Besides stellar individual performances from the game’s playmakers, there are always a few overlooked aspects that push the odds in one team’s favor. So what sort of football-type stuff will be the difference between winning and losing? A breakdown after the jump.
Time of Possession
We already touched on this, but didn’t really explain why it’s so important. In Week 10, the Giants perpetrated one of the most lopsided 36-31 victories in the history of the NFL. I’m really not interested in how the Eagles almost won the game because they certainly didn’t deserve it.
New York imposed its will all night, rushing for almost 6 yards a clip and controlling the ball just short of 40 minutes. Think about that. Two-thirds of the game, the Giants had the ball. They set the pace, which contributed to the Eagles frantic Reidball gameplan. They wore down a defense that had already failed to stop the running game from the outset.

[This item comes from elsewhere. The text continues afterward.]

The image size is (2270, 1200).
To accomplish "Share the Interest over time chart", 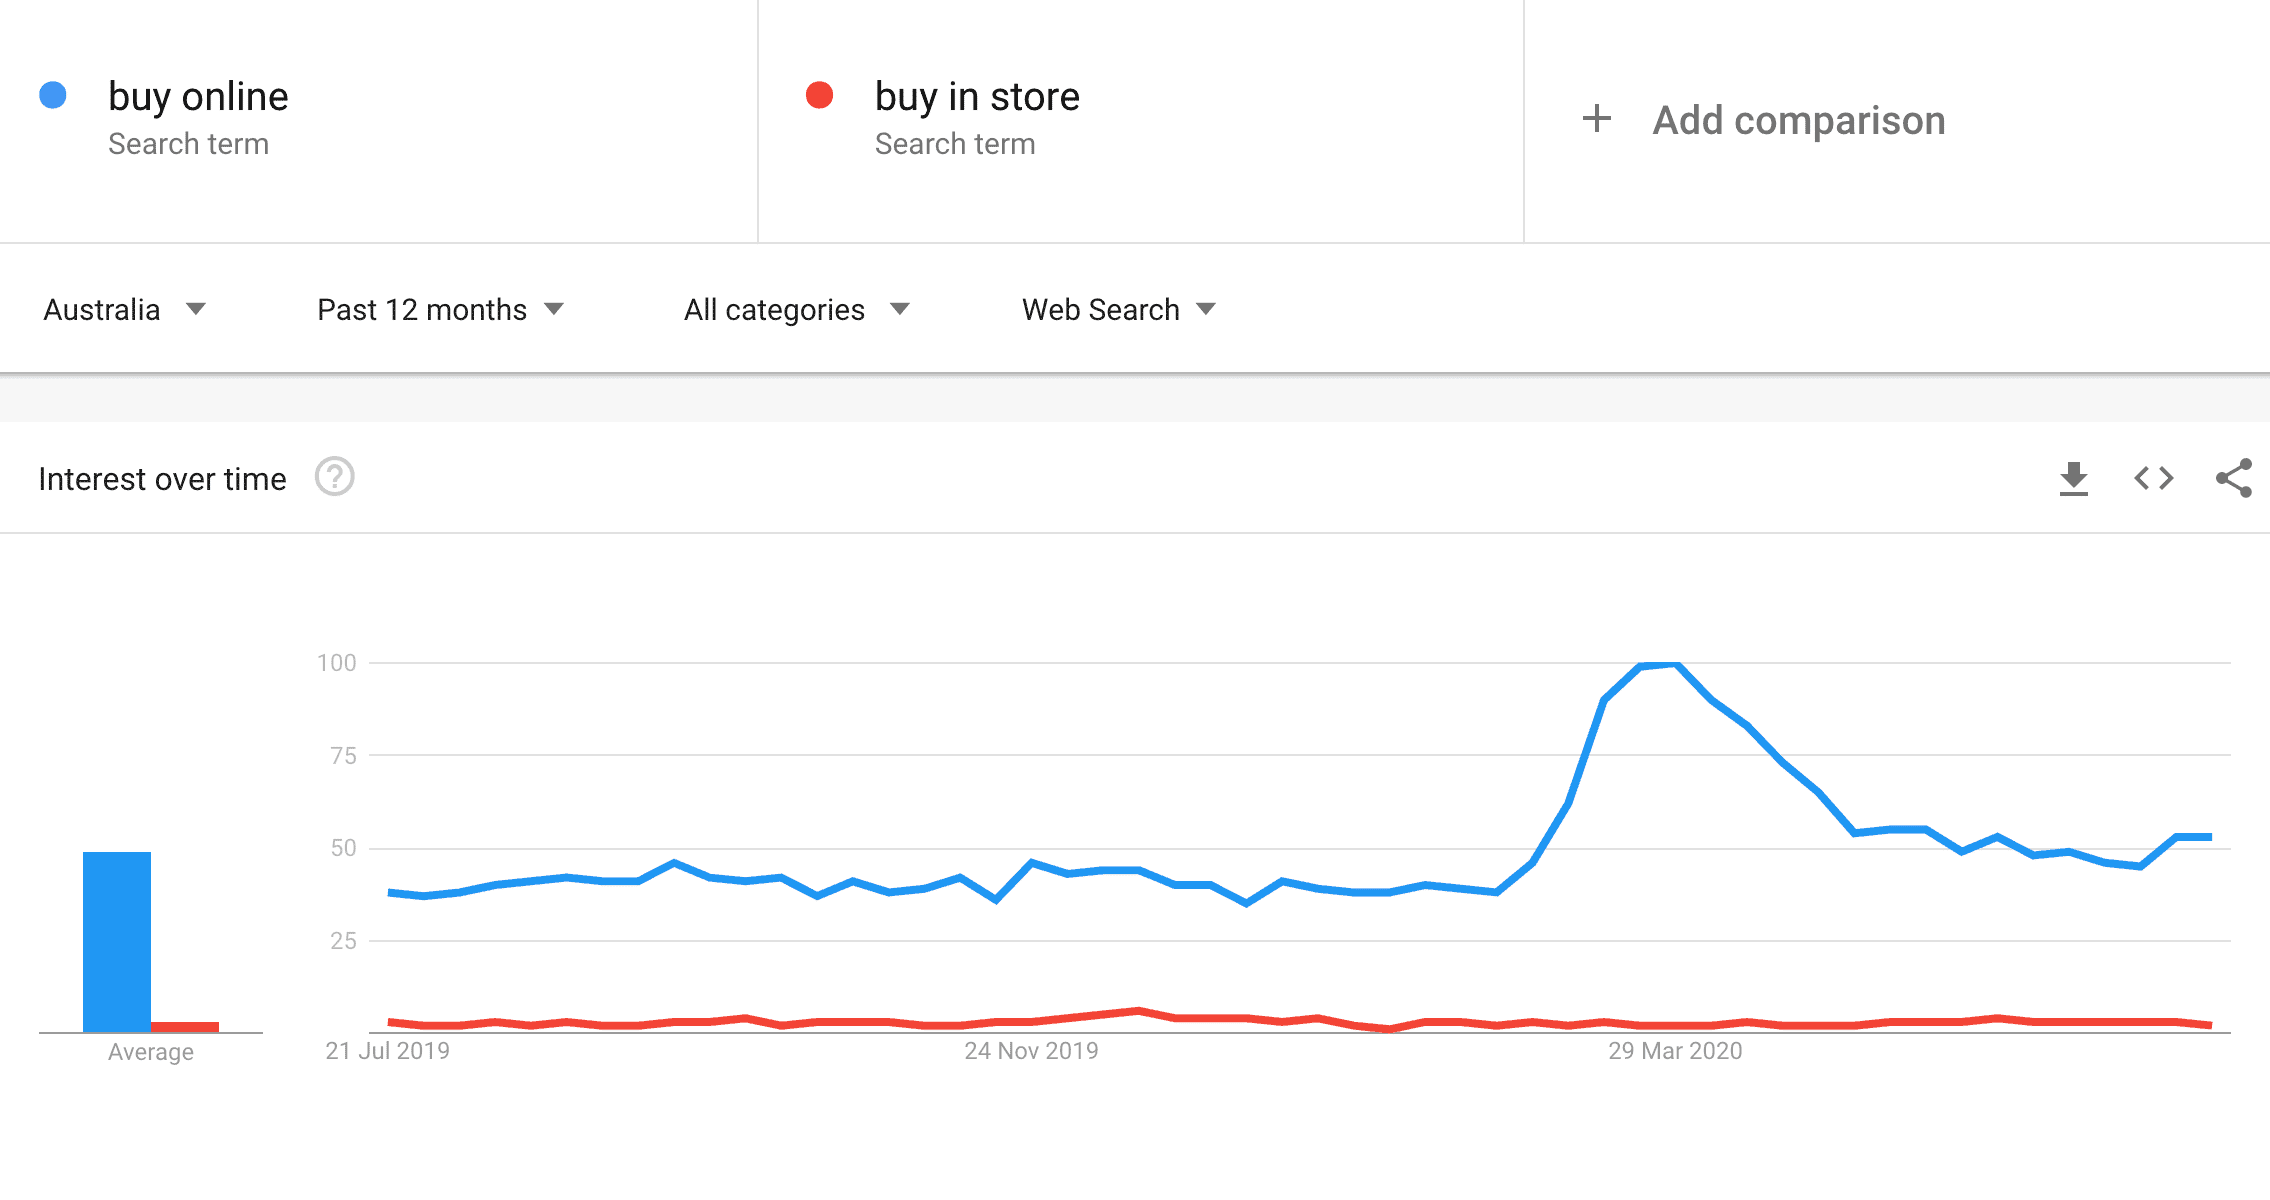I will click(x=2233, y=478).
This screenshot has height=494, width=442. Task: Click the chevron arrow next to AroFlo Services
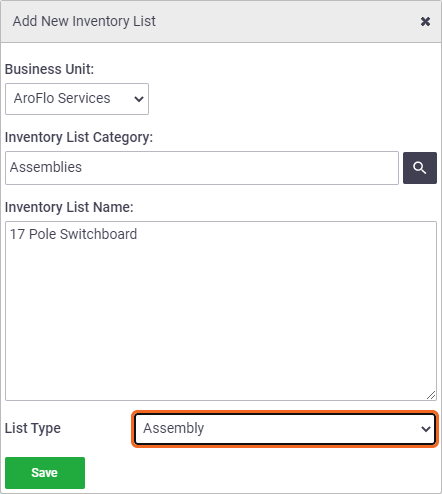[139, 99]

The Eagles don’t necessarily need to win time of possession, but it must be near even or they won’t win. It’s that simple. If the Giants are dominating the clock, that means A) the defense isn’t getting off the field on third down, and B) too many three-and-outs for the offense. That’s a recipe for losing.
Field Position Battle
This may be the biggest factor for the Eagles to be successful on Sunday. One reason why they beat the Vikings were two drives where they started pinned inside their own 20, but were able to pick up a few first downs and reach midfield. Both trips ended in punts, but they reversed the field position and forced Minnesota to go the distance.

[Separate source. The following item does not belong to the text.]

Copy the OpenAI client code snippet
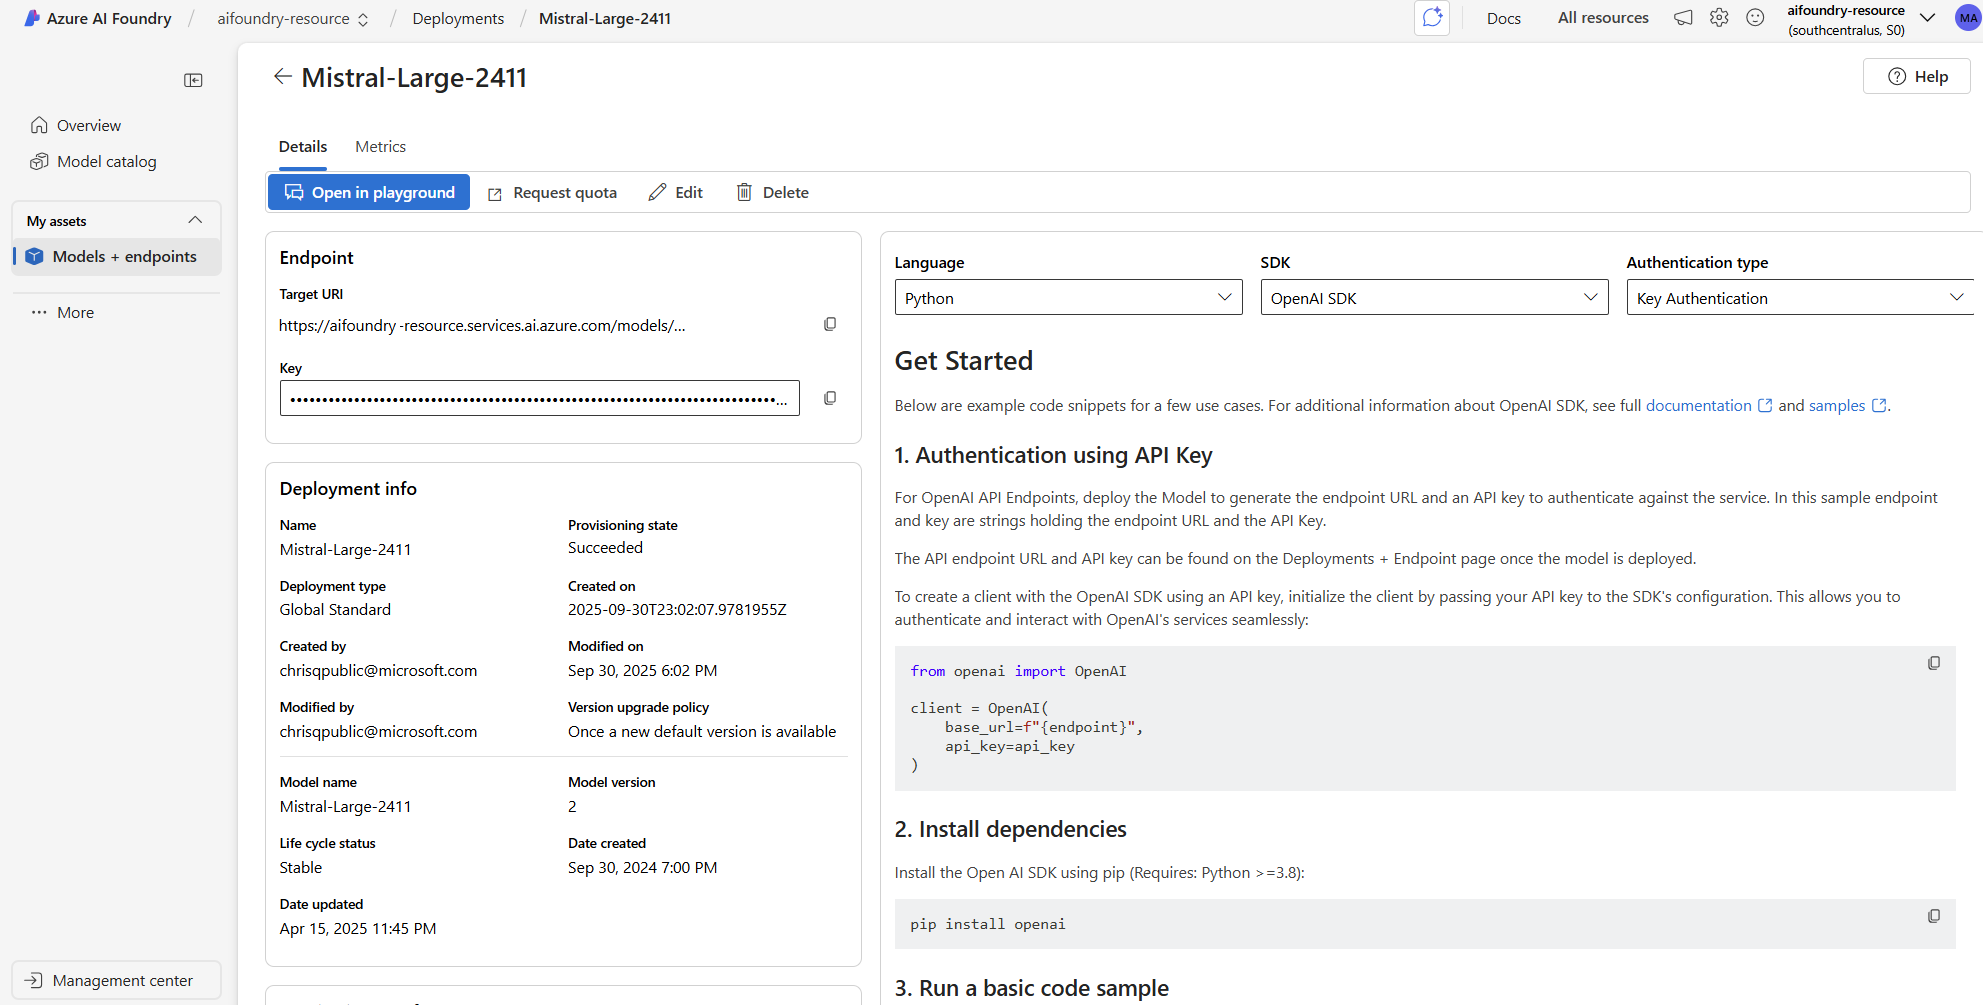The width and height of the screenshot is (1983, 1005). click(x=1934, y=663)
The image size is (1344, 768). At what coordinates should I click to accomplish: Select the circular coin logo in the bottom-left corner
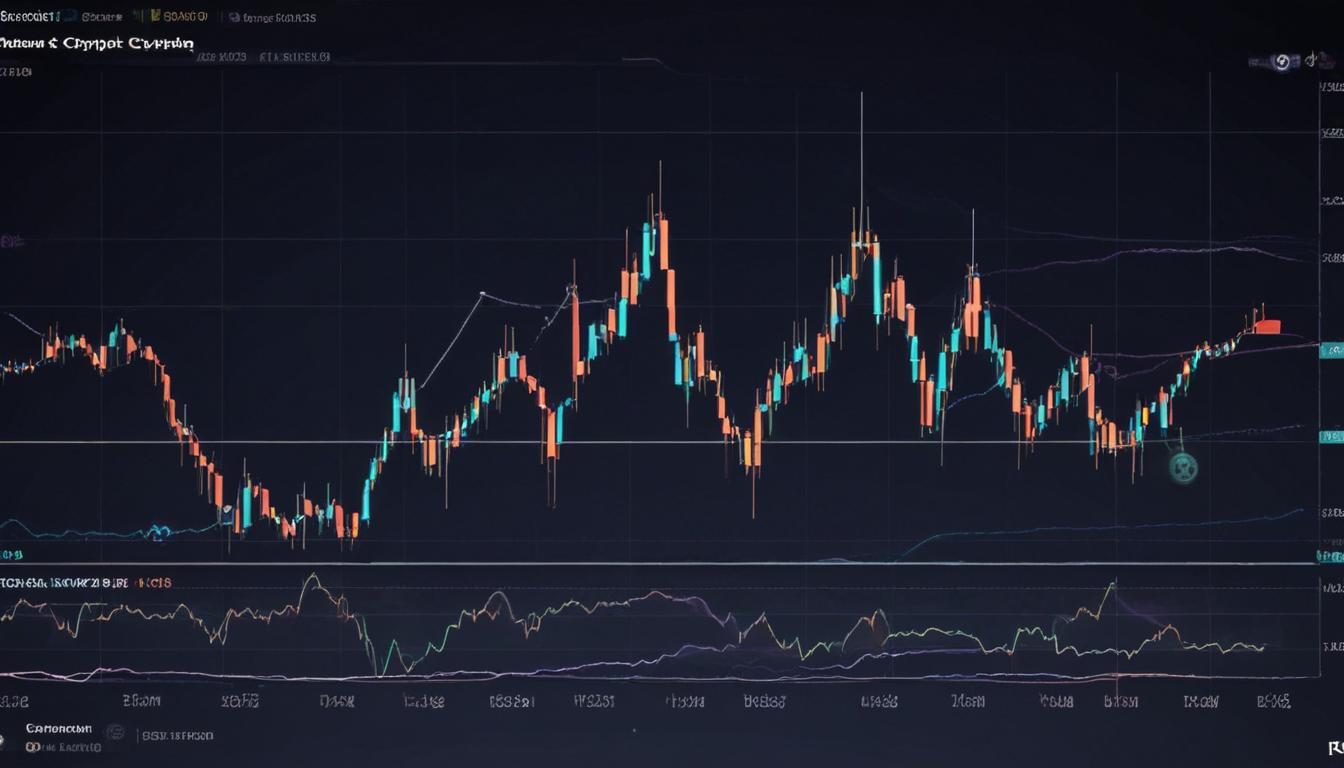(5, 740)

They cannot punt from their own territory often and expect to keep the Giants from scoring. For one, Sav Rocca struggled mightily to punt even one decent ball in the swirling winds of the Meadowlands earlier this season, so they can’t rely on the kicker to change their fortunes.

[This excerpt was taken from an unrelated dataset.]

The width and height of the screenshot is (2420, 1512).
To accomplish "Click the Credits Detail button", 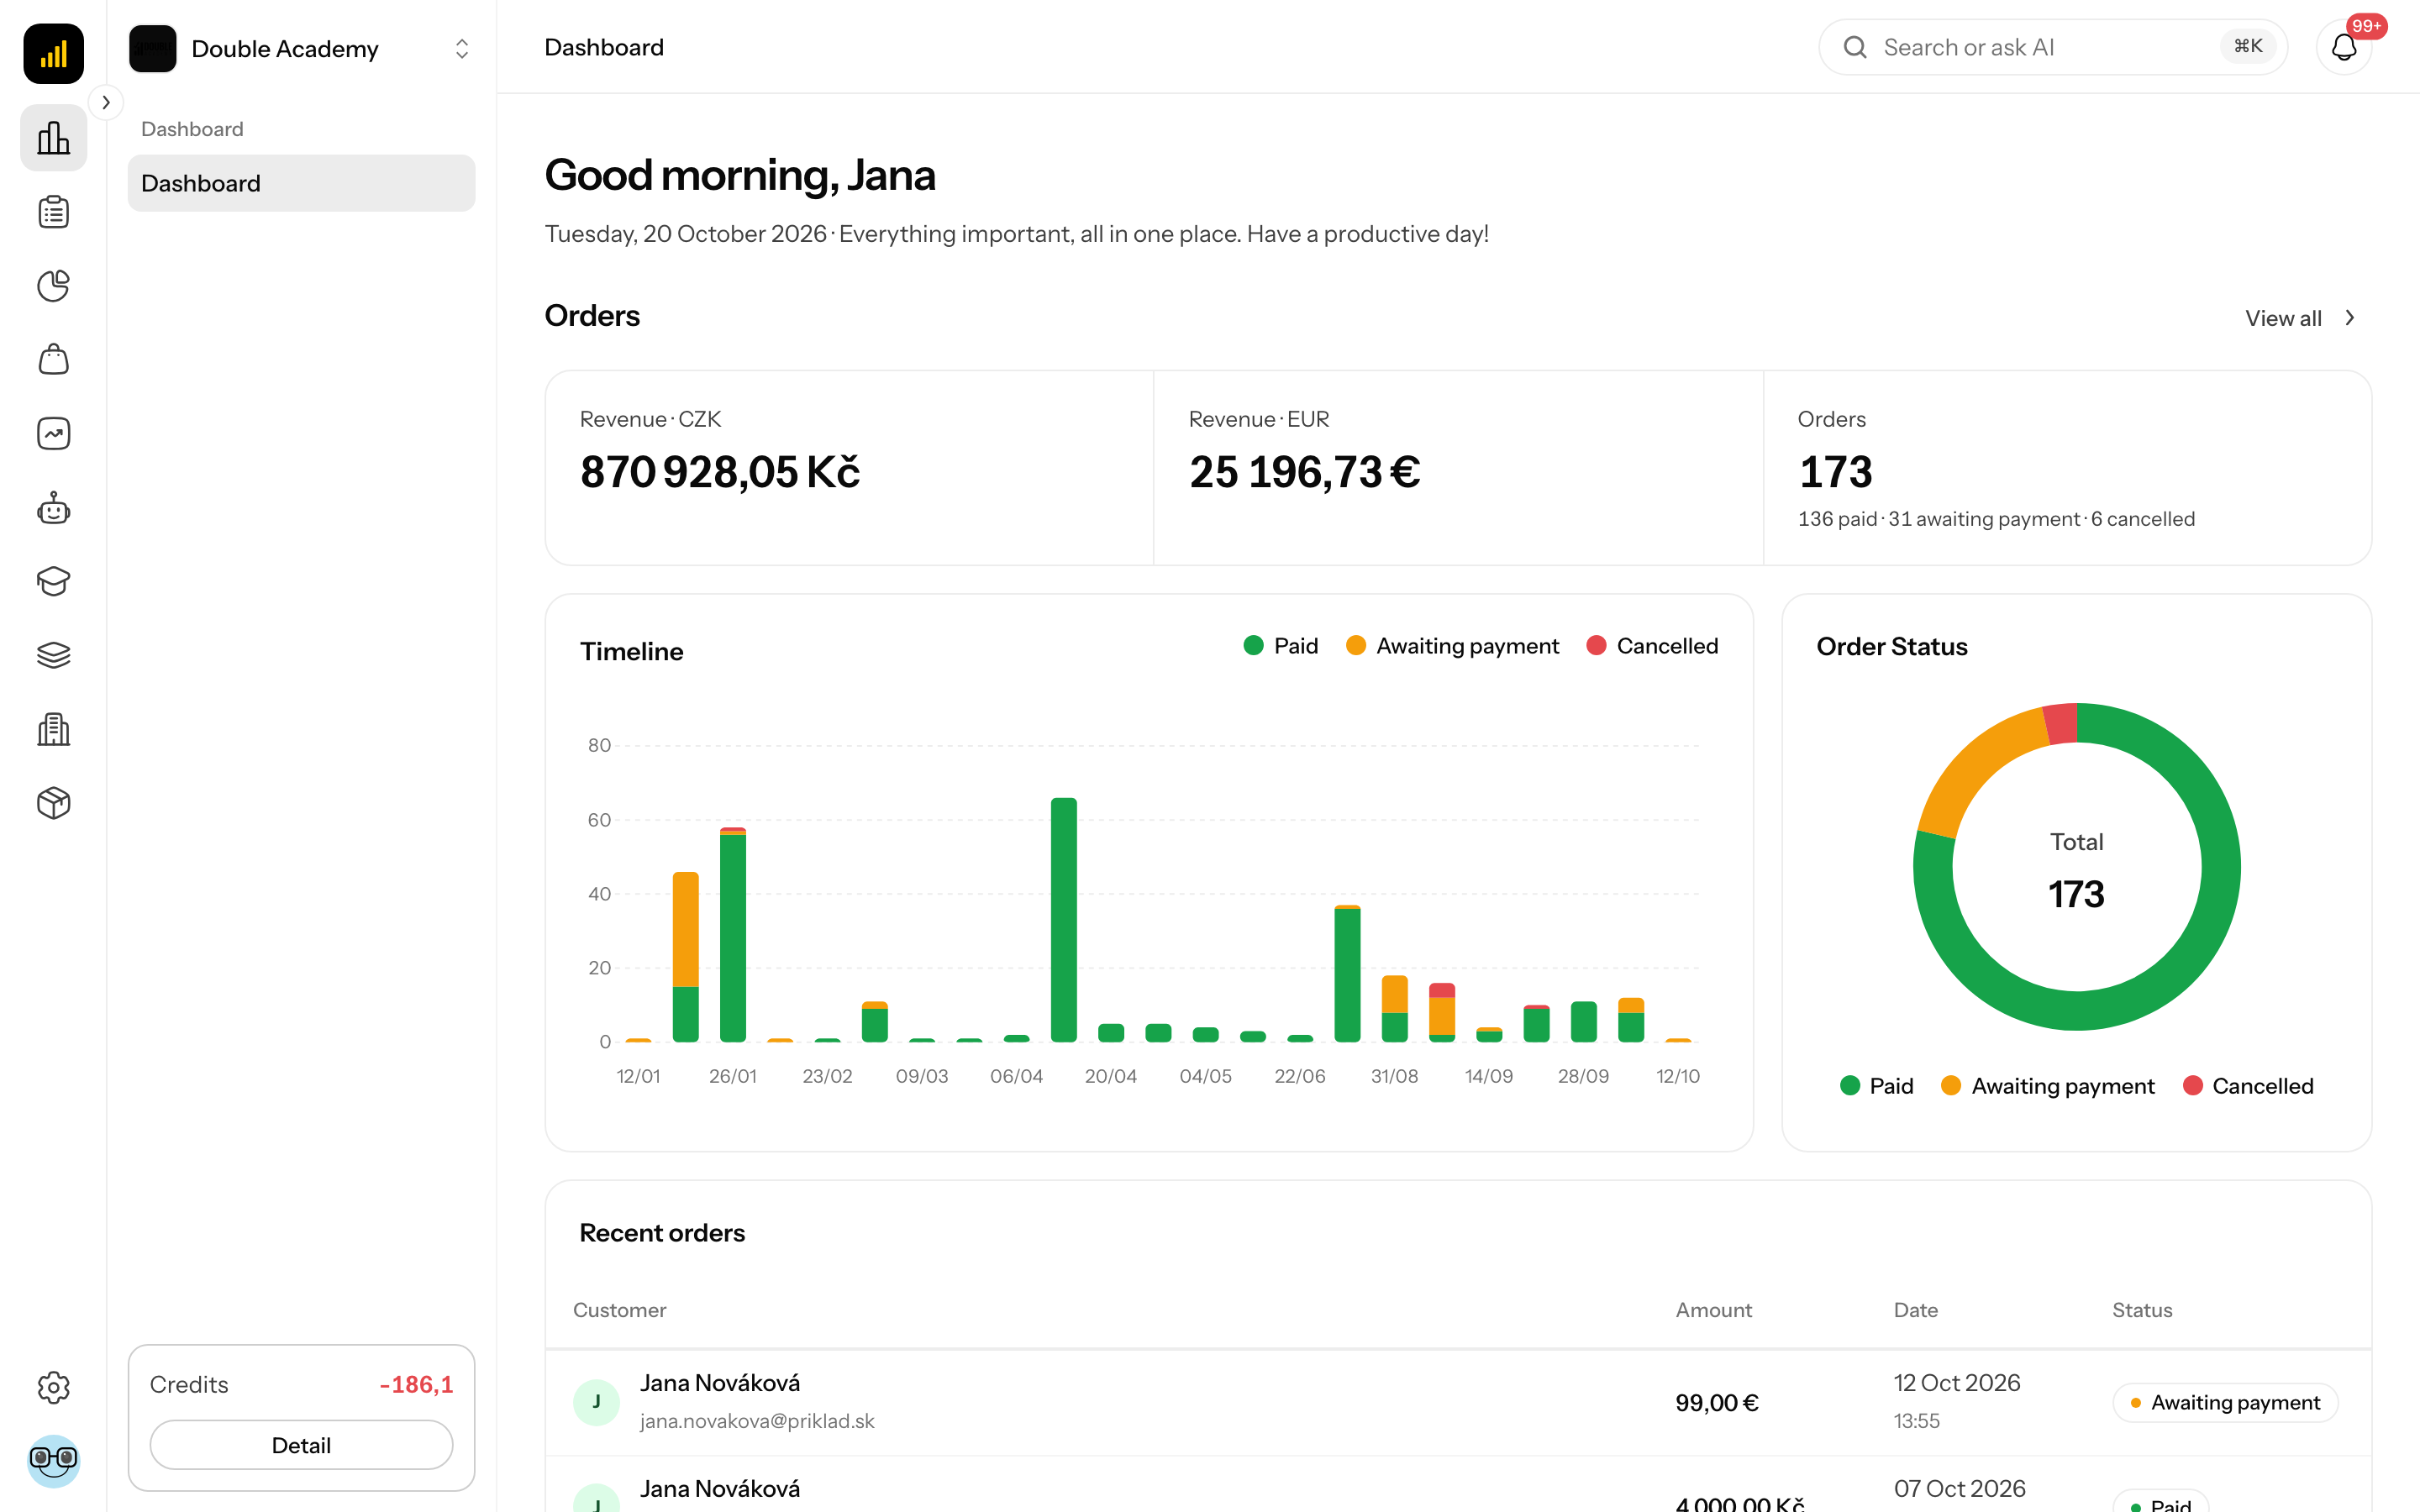I will 301,1445.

On each possession, the offense must move the chains a few times and at least put their defense in a favorable position to keep the other team off the board. The Giants are not as effective in the red zone, but they walk off the field with 3 more often than not, so putting them on the 50 is like giving away points.
Fred Robbins v. Eagles Interior Linemen
The player who scares me the most is not Brandon Jacobs, it’s DT Fred Robbins. In game two, the Eagles catalyst for victory was a strong day running the football. What fell by wayside in Philly was the fact that Robbins was not 100%.
I’m not sure how many Eagles fans are familiar with Robbins’ work, but he is probably the most underrated player in this match-up. Robbins is a Pro Bowl caliber lineman who clogs running lanes and adds pressure on the quarterback. He sets the tone for the D line, the kind of player that could see the attention of multiple blockers, creating one-on-one for the ends.
If Robbins is healthy, for the second week in a row Westbrook may find holes lacking, and whenever that’s the case there is always the chance Reidball will return. This will be the most interesting battle on the field come 1 pm, because it has the greatest potential to sway the coach’s gameplan and ultimately alter the final outcome of the game.